Even cold chunks benefit from periodic recompression as more data accumulates and trained dictionaries can be improved. A monthly batch job that re-encodes all of last year's chunks with a freshly-trained dictionary can squeeze out another 10-20% — material at petabyte scale. The compute cost is 0 INR for a few hours of spot instances; the savings are measurable. The "Time-Series Storage Tiering" literature [5] discusses this and similar background-optimisation patterns.

What this chapter buys you

You can now look at any time-series storage system and read its tier structure off the configuration: where is the hot/warm boundary? What compression turns on at warm? Where does cold live and how long until expiry? What are the downsampling rules and which aggregation level lives at each tier? The pieces are universal even though the names differ. TimescaleDB calls it compression policies and tiering policies; InfluxDB calls it TSM compaction levels and retention policies; Prometheus calls it remote storage; VictoriaMetrics calls it native S3 backing. The math (cost ratio vs latency ratio) and the architecture (chunk as the unit of tiering) are the same everywhere.
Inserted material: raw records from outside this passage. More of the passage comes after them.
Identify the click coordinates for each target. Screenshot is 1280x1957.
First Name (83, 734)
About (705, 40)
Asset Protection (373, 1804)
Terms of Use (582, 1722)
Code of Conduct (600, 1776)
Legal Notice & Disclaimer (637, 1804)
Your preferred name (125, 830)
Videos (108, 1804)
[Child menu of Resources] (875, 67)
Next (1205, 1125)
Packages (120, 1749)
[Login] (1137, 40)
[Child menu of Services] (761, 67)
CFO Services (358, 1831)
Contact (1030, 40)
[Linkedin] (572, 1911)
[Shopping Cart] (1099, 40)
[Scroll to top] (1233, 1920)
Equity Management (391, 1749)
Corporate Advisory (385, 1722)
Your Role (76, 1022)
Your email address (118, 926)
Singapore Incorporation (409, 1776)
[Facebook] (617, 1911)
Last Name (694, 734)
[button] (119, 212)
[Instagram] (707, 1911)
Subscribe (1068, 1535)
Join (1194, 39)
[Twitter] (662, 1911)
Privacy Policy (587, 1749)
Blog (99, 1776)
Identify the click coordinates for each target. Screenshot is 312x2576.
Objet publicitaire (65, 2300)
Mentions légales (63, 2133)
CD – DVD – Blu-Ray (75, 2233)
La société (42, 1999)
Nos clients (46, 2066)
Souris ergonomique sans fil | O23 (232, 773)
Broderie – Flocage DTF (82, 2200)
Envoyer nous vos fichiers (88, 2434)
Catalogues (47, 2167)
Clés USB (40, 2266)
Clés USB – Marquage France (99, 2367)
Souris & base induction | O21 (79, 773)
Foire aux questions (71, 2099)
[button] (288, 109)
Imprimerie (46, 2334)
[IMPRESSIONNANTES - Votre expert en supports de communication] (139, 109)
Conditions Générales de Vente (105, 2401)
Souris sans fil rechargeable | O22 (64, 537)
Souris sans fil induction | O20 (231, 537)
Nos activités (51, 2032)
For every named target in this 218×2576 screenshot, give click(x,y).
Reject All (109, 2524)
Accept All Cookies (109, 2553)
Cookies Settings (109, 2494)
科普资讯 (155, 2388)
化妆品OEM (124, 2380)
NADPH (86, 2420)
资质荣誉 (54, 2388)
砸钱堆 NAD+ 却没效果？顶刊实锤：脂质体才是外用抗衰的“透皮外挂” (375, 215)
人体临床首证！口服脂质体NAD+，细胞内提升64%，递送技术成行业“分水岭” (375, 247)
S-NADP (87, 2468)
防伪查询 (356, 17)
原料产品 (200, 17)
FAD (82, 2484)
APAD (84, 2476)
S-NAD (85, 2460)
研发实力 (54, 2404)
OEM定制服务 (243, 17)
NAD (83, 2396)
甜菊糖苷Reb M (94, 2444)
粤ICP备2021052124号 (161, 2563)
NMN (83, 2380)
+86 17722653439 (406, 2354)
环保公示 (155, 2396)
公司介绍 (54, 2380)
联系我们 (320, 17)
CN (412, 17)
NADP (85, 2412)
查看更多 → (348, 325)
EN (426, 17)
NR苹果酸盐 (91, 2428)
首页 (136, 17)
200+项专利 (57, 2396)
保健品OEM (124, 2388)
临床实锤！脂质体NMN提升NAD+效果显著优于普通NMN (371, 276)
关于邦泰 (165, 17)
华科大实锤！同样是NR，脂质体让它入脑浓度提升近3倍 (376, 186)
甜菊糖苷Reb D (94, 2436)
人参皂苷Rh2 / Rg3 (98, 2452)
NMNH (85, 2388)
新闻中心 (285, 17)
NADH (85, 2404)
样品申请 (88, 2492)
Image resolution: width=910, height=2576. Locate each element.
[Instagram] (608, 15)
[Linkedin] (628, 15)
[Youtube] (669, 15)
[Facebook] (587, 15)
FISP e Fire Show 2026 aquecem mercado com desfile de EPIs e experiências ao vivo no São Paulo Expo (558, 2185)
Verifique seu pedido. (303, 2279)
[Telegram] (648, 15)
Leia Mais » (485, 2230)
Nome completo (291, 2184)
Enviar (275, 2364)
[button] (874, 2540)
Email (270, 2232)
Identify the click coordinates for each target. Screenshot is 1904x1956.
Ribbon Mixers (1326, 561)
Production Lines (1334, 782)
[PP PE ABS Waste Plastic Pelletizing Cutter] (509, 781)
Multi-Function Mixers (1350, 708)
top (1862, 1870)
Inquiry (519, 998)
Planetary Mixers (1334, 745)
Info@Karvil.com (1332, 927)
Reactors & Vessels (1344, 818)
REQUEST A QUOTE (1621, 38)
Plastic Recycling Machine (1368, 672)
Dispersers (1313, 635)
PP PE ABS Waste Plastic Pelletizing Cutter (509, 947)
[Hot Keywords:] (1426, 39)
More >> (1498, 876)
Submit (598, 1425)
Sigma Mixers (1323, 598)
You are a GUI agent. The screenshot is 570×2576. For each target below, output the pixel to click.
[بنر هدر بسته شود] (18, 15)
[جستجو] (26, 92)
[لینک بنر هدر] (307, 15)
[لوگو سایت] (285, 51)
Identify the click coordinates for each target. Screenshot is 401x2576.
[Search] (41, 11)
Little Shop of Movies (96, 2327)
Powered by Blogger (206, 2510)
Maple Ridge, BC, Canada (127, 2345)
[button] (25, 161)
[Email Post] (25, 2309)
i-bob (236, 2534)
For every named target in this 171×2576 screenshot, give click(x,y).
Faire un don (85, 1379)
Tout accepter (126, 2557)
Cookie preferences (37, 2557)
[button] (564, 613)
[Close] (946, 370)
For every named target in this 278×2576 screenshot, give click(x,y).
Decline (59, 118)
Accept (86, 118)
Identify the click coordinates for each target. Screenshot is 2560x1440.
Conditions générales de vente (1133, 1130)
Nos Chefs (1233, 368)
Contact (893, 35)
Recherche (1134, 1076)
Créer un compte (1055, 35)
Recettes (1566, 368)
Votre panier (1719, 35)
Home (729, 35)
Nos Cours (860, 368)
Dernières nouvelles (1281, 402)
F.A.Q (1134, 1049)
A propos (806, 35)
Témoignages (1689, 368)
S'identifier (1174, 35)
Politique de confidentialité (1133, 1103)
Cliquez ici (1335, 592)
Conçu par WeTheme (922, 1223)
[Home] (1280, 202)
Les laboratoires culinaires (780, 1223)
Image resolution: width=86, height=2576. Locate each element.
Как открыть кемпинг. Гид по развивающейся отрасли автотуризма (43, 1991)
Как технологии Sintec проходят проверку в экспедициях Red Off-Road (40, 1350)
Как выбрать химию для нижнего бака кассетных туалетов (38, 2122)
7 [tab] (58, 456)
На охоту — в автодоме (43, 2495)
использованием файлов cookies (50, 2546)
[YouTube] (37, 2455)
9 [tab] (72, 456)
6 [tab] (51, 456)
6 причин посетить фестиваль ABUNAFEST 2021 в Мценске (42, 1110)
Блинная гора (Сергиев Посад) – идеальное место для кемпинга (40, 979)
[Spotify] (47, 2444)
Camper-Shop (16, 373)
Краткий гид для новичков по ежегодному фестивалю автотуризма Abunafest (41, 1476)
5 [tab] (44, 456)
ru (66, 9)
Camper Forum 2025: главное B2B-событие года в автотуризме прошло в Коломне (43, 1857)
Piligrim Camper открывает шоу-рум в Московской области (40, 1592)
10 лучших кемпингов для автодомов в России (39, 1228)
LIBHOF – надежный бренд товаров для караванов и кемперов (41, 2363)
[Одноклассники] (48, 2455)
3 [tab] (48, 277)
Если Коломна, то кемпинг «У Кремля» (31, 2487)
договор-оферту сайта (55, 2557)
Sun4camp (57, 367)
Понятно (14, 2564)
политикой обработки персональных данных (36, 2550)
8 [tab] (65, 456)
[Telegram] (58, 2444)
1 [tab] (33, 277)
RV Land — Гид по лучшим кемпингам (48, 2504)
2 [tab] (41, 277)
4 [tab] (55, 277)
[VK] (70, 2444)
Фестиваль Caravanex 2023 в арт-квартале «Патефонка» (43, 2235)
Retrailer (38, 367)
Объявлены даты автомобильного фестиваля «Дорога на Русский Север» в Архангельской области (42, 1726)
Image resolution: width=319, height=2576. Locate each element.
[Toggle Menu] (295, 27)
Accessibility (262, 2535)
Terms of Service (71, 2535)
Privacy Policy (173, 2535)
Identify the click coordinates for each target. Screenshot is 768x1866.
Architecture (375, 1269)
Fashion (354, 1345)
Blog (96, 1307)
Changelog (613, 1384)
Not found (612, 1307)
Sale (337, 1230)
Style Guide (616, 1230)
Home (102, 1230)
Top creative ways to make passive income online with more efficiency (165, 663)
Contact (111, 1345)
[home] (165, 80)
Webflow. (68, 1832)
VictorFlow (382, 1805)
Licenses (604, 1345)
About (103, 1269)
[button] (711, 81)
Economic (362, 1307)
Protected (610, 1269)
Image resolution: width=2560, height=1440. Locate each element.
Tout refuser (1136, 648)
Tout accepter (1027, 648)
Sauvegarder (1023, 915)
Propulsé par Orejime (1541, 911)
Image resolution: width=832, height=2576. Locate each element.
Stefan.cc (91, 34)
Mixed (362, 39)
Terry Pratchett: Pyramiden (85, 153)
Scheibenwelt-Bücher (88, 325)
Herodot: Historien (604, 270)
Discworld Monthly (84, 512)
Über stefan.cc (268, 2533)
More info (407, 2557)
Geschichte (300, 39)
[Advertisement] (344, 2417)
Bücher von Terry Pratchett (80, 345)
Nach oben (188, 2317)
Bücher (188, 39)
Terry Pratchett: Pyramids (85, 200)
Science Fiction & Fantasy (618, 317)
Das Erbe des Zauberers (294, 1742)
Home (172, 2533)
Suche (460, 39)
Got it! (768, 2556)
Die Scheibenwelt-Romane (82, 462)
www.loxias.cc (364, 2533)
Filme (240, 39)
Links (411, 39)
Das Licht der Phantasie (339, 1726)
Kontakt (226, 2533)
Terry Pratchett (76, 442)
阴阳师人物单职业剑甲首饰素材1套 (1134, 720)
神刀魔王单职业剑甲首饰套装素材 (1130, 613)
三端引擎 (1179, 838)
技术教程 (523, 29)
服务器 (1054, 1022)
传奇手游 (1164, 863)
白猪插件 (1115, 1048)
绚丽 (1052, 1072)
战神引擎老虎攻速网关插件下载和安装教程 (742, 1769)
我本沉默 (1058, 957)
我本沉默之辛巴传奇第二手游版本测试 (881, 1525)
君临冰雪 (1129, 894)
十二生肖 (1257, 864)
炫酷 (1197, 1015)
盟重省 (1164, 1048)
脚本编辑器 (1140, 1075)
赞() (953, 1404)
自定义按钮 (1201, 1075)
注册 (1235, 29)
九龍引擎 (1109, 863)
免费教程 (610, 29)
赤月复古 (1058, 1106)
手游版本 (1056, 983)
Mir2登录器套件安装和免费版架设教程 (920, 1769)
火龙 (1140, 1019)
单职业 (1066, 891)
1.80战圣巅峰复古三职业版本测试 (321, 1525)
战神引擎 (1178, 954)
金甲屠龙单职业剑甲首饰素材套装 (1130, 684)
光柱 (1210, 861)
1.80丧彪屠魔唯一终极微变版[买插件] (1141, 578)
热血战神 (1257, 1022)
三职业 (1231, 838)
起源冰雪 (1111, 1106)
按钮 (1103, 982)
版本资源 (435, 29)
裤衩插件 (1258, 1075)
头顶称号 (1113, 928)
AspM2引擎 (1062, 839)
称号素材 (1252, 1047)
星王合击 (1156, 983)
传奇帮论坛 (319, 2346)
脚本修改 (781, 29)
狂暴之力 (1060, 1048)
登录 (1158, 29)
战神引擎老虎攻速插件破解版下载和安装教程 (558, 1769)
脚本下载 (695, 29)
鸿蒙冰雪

The next chapter compares the four major TSDBs head-to-head — InfluxDB, TimescaleDB, QuestDB, VictoriaMetrics — on the dimensions established by the last few chapters: ingest rate, query latency, compression ratio, retention model, operational complexity. Each system makes different defaults and different trade-offs, and the choice for any given workload comes down to which trade-offs match your read/write profile.

References

TimescaleDB — Data Tiering and Compression Policies — official documentation for add_compression_policy, add_tiering_policy, add_retention_policy, and the S3 cold-tier integration.
InfluxDB — Downsampling and Retention Policies — covers the TSM cache, retention policies, and continuous queries used to roll up data before tier demotion.
Prometheus — Storage and Long-term Retention — describes the local TSDB design, the block layout, and the deliberate choice to delegate long-term storage to remote-write integrations.
Pelkonen et al. — Gorilla: A Fast, Scalable, In-Memory Time Series Database (VLDB 2015) — the original Gorilla paper that introduced the XOR-based float compression now used by every cold-tier float column.
VictoriaMetrics — Time-Series Storage Cost Optimization — practical writeup of compression, downsampling, and tiering trade-offs from a production TSDB vendor.
Thanos — Object Storage and Tiered Block Layout — documents how Thanos extends Prometheus with S3-backed cold storage, including block compaction and downsampling tiers.